Un convoi militaire ougandais lourdement armé a pénétré jeudi en territoire sud-soudanais pour évacuer les Ougandais bloqués à Juba, alors que l'ONU craint une possible reprise des combats dans la capitale et leur propagation au reste du pays.

Juba a été le théâtre, de vendredi à lundi, d'affrontements entre forces fidèles au président Salva Kiir et ex-rebelles aux ordres du vice-président Riek Machar, mettant gravement en péril un accord de paix signé en août 2015 et forçant au moins 36 000 habitants à se réfugier dans les installations de l'ONU, les églises et les écoles de la capitale.

Bien que le cessez-le-feu décrété lundi soir par MM. Kiir et Machar continuait jeudi d'être respecté à Juba, le patron des opérations de maintien de la paix de l'ONU, Hervé Ladsous, a assuré mercredi que l'organisation était «très inquiète» d'une possible reprise des combats, redoutant «qu'elle ne s'étende à d'autres parties du pays».

M. Ladsous a signalé une «mobilisation» des forces gouvernementales et rebelles dans la région du Haut Nil autour de Malakal et Leer. «La situation actuelle est changeante et incertaine».

Selon le responsable onusien, les forces loyalistes semblent contrôler Juba, tandis que les ex-rebelles sont cantonnés à l'ouest de la ville. La mission de l'ONU dans le pays (Minuss) a quant à elle dit avoir été informée mercredi «qu'il y a eu des combats à Leer».

Le Soudan du Sud, indépendant depuis 2011, est déchiré depuis décembre 2013 par une guerre civile marquée par des massacres inter-ethniques et qui a déjà fait des dizaines de milliers de morts et près de trois millions de déplacés.
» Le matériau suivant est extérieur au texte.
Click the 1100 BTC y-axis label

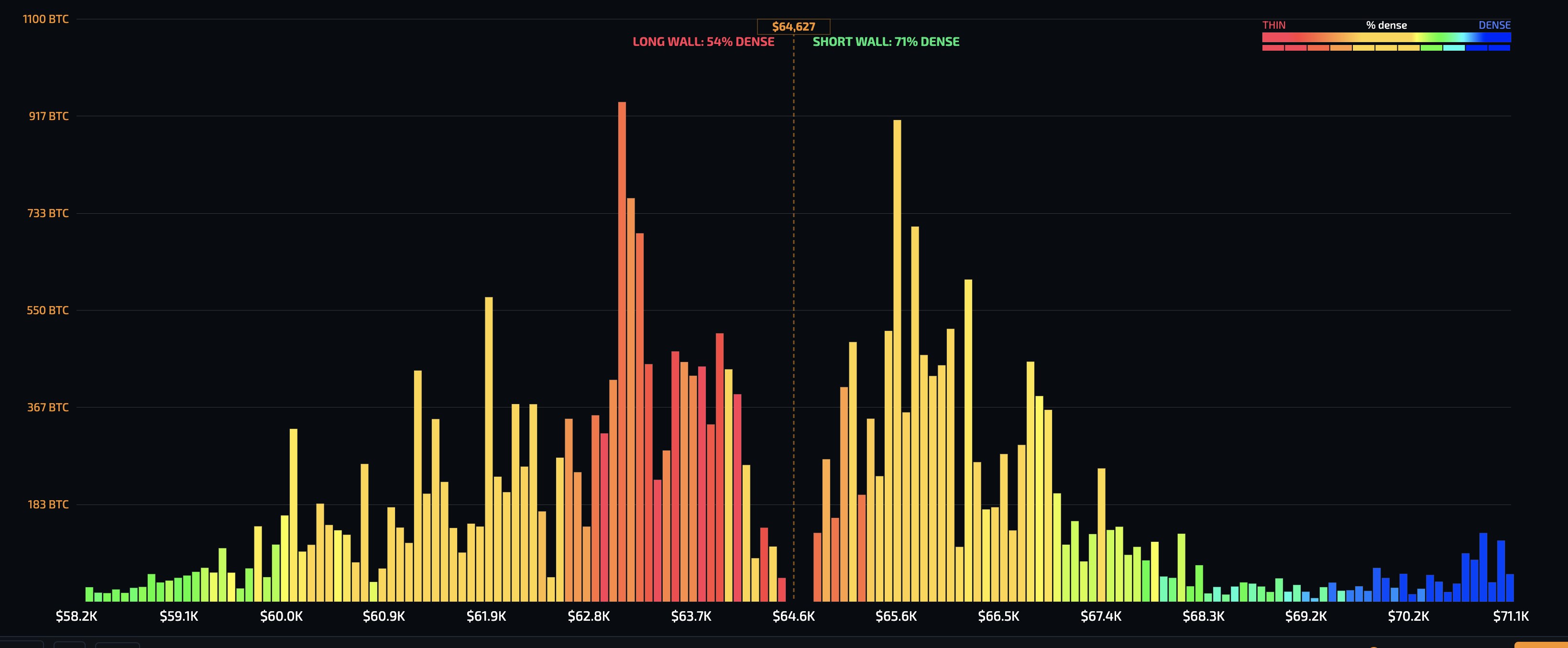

«Groupes armés non identifiés»

À Nimule, à 200 kilomètres au sud de la capitale, le Haut Commissariat de l'ONU pour les réfugiés estime à environ 20 000 le nombre de déplacés souhaitant passer la frontière vers l'Ouganda à la suite des récents combats. Mais l'armée sud-soudanaise les force à rebrousser chemin, selon des témoignages recueillis par l'AFP auprès des rares personnes ayant réussi à passer.

C'est à Nimule, précisément, qu'une cinquantaine de camions ougandais, escortés par des centaines de soldats et des véhicules blindés équipés de mitrailleuses, ont franchi jeudi matin la frontière, pour sécuriser la route menant à Juba, a constaté un journaliste de l'AFP.

«Nous prévoyons d'aller à Juba pour évacuer 3000 Ougandais bloqués par les combats, mais ce chiffre pourrait s'accroître car nous évacuerons quiconque veut partir, quelle que soit sa nationalité. Il pourrait même y avoir des Sud-soudanais», a déclaré à l'AFP le chef d'État-major de l'armée de terre ougandaise, Leopold Kyanda.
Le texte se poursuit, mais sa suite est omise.